By Arnie Hakala - North Bay Nugget
Tuesday, July 02, 2002 - 10:00:00 AM
-NEWS - That awful snap, crackle, pop sound is back on Main Street.
Yes, the first wave of shadflies appeared Sunday night and when merchants opened this morning after the long weekend, they had some cleaning up to do.
Lights attract the winged insects which are as synonymous with North Bay as The Hole and walleye.
Bob Neault of Jocko Point was on Main Street Monday and he remembered more than just the awful fishy smell the shads leave behind.
"About eight years ago, I was coming around the corner of McIntyre and Ferguson on my motorcycle, a 750 cc, four-cylinder Honda, when I hit a pool of them that must have been an inch deep."

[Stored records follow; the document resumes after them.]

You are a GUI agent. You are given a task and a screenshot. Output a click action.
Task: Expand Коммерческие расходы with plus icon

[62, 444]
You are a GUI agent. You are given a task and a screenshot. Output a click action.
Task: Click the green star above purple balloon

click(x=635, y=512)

Neault said the bike did about three 360-degree turns and he fell off, scraping a leg.
The Nugget library has a thick file of shad stories.

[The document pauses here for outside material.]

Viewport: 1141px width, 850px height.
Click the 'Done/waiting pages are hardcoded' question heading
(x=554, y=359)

In 1972, a car slid about 27.5 metres on a shadfly-covered road and struck a telephone pole.
There also have been bizarre stories.
In 1980, a Manitoba doctor said the flies were good to eat.
Dr. Reid Taylor told The Nugget he dined on them for breakfast.
"The insects taste like fish and if you munch a handful, they have the texture of breakfast food," said Reid, who had been eating the five-centimetre-long shads for several years.
Despite the nuisance, shadflies are important to their Lake Nipissing home.
Plenty of shadlfies means there is plenty of food for walleye and other smaller fish species.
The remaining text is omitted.